Recombinant Factor VIIa
Recombinant factor VIIa (rFVIIa) promotes the activation of factor IX and X and is indicated for congenital bleeding disorders, such as haemophilia, with inhibitors and factor VII deficiency.
The use of rFVIIa for warfarin reversal is ineffective as thrombin generation is not restored. This is important for patients with ESLD or undergoing liver transplant where bleeding may be due to vitamin K-dependent clotting factor deficiencies. The use of preoperative rVIIa in patients undergoing liver transplantation has shown no (20, 40 or 80 μg/kg) or minimal (60 and 120 μg/kg repeated every 2 hours) benefit on transfusion rates, indicating that rVIIa should not be routinely used in liver transplantation. In addition, prothrombin time/international normalised ratio are not useful measures for its indication or efficacy in ESLD patients (Planinsic et al., 2005; Lodge et al., 2005).
Unlike trauma-associated disease, systemic fibrinolysis during liver transplantation is often transient and not a major predictor of mortality. It is typically observed during the late anhepatic stage and postreperfusion period and the use of antifibrinolytics is supported.
Since the withdrawal of aprotonin from the market, tranexamic acid (TXA) has typically been used, although ε-aminocaproic acid (EACA) is used in North America. While the use of TXA was shown in a meta-analysis and a study of 200 liver transplant patients to reduce the need for transfusions/blood products (Molenaar et al., 2007; Massicote et al., 2012), the use of antifibrinolytic therapy is frequently used sparingly due to fears of intravascular or graft thrombosis.
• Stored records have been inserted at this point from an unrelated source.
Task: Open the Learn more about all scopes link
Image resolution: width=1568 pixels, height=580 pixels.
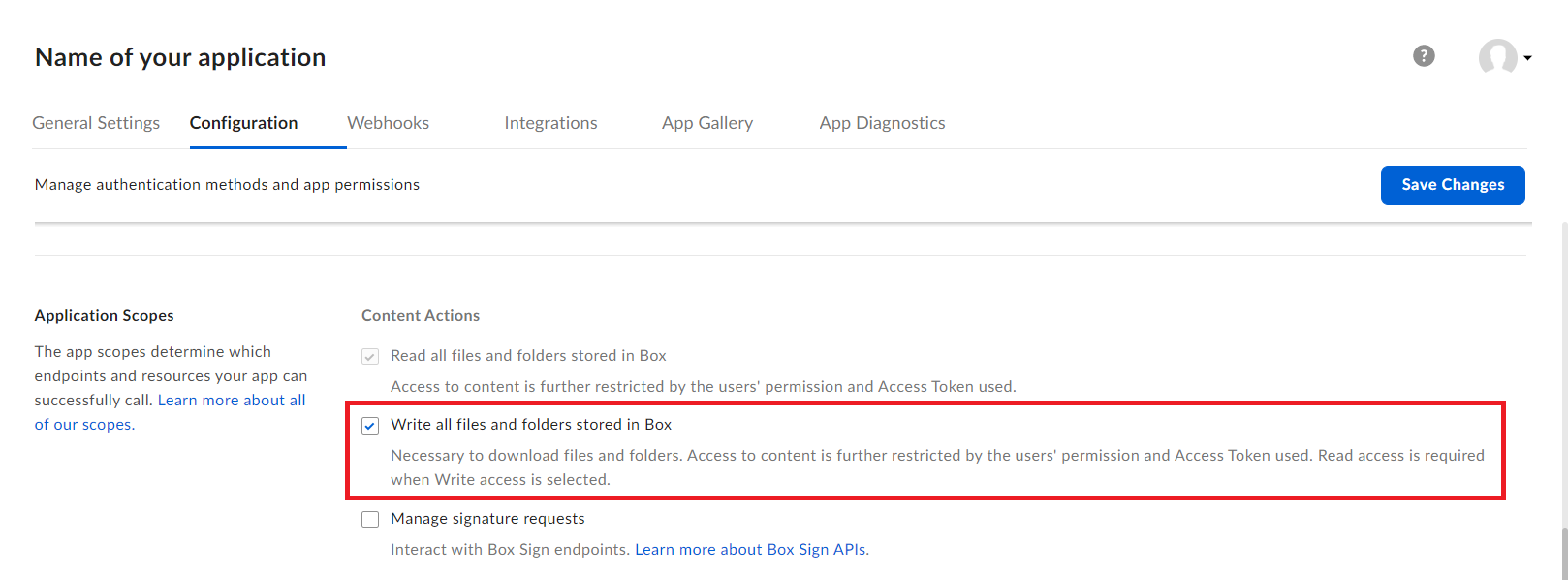Action: point(231,401)
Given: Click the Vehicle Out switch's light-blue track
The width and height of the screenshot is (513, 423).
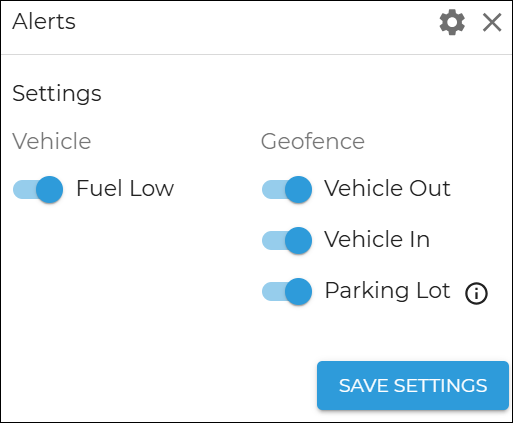Looking at the screenshot, I should (x=273, y=189).
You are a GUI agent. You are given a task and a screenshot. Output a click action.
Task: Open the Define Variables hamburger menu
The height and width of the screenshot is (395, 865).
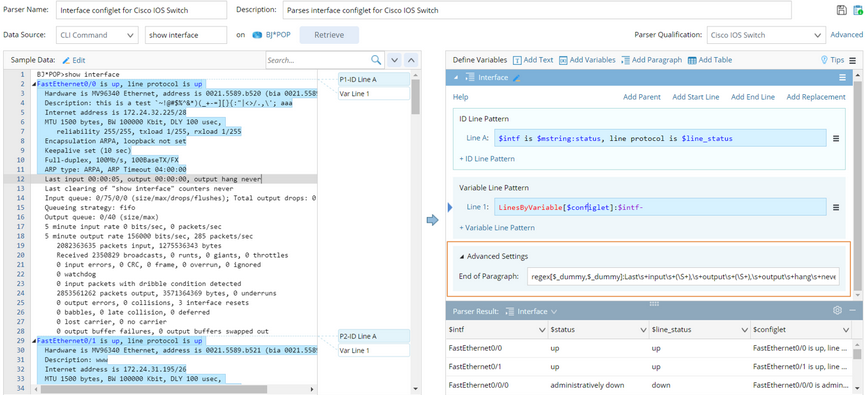853,60
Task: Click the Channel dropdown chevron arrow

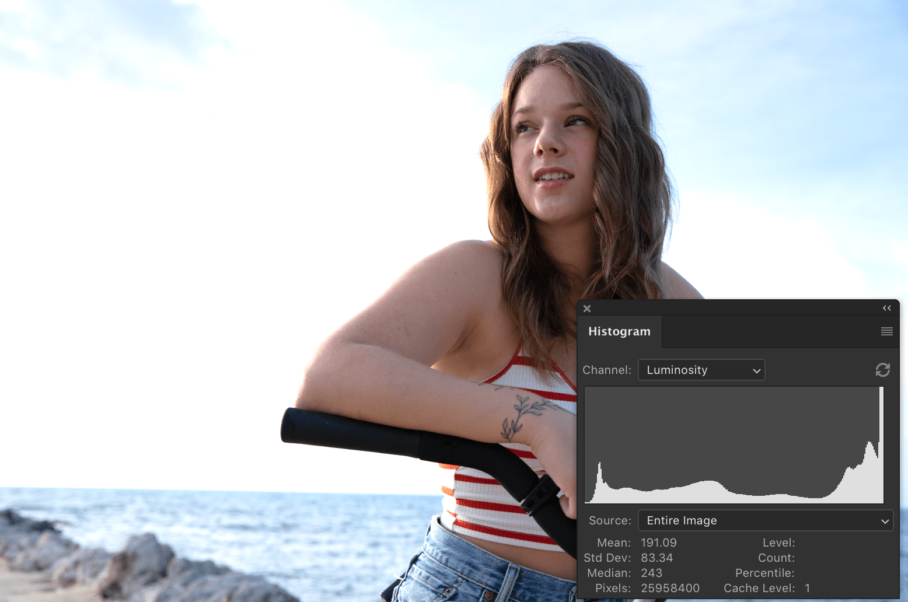Action: tap(756, 369)
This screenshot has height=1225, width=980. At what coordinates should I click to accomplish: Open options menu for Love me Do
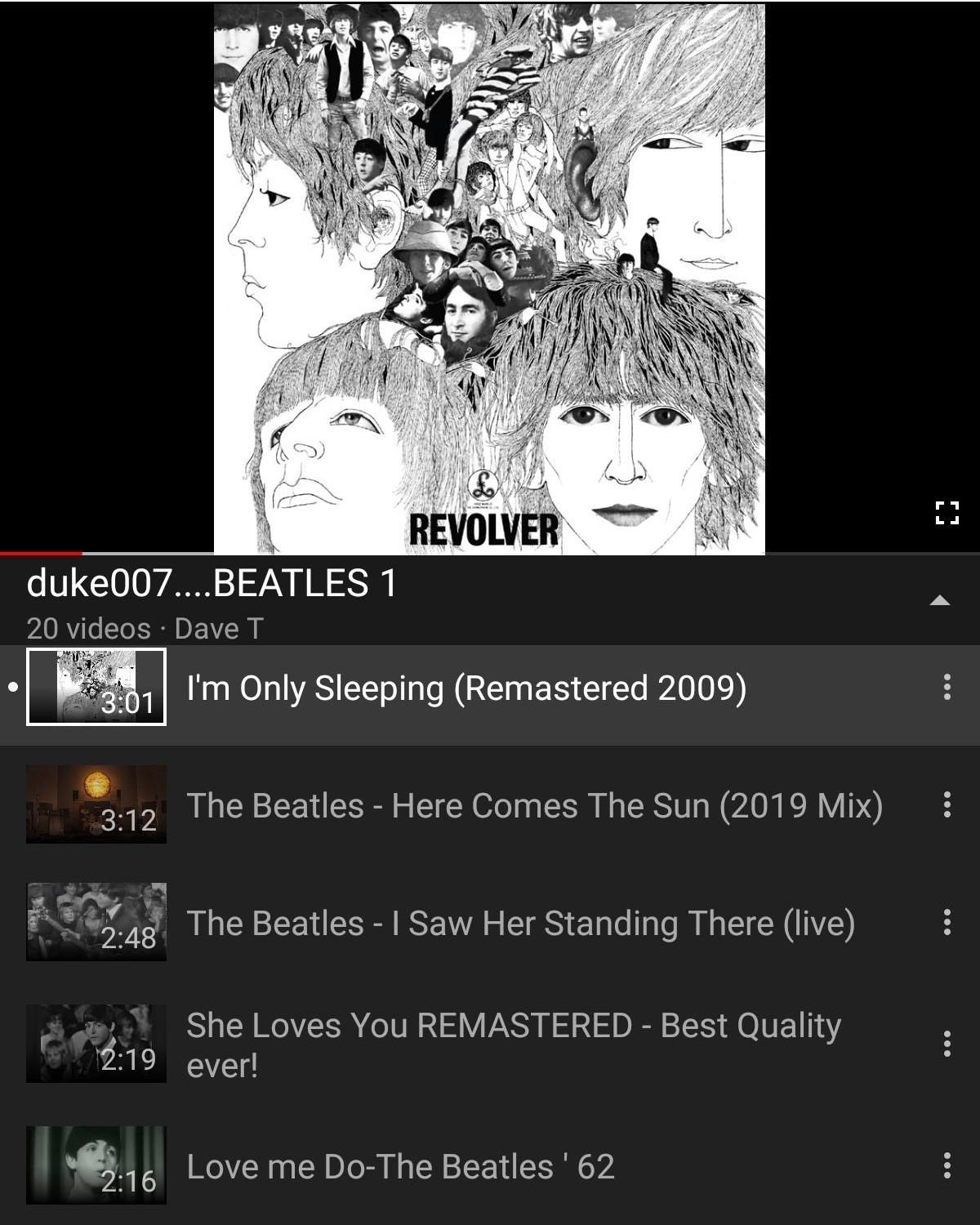coord(947,1165)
However, a recent propensity-matched, cohort study revealed that TXA-treated patients had reduced PRBC and plasma requirements than non-treated patients without increased incidence of venous thromboses (Badenoch et al., 2017).
A significant number of patients undergoing liver transplantation require plasma transfusion. This review argues that point-of-care-guided FC and PCC administration can restore haemostasis in the majority of liver transplant patients and suggests that antifibrinolytic agents are a valuable adjunct therapy for the stabilisation of fibrin clots. Although these therapies offer a convenient alternative to plasma with a reduced risk of complications such as TRALI and TACO, they have been associated with thromboembolic complications and careful monitoring is required. While the use of FC and PCC offers an interesting alternative to plasma transfusion, randomised clinical trials would provide further clarity on their efficacy and safety profile in this patient population.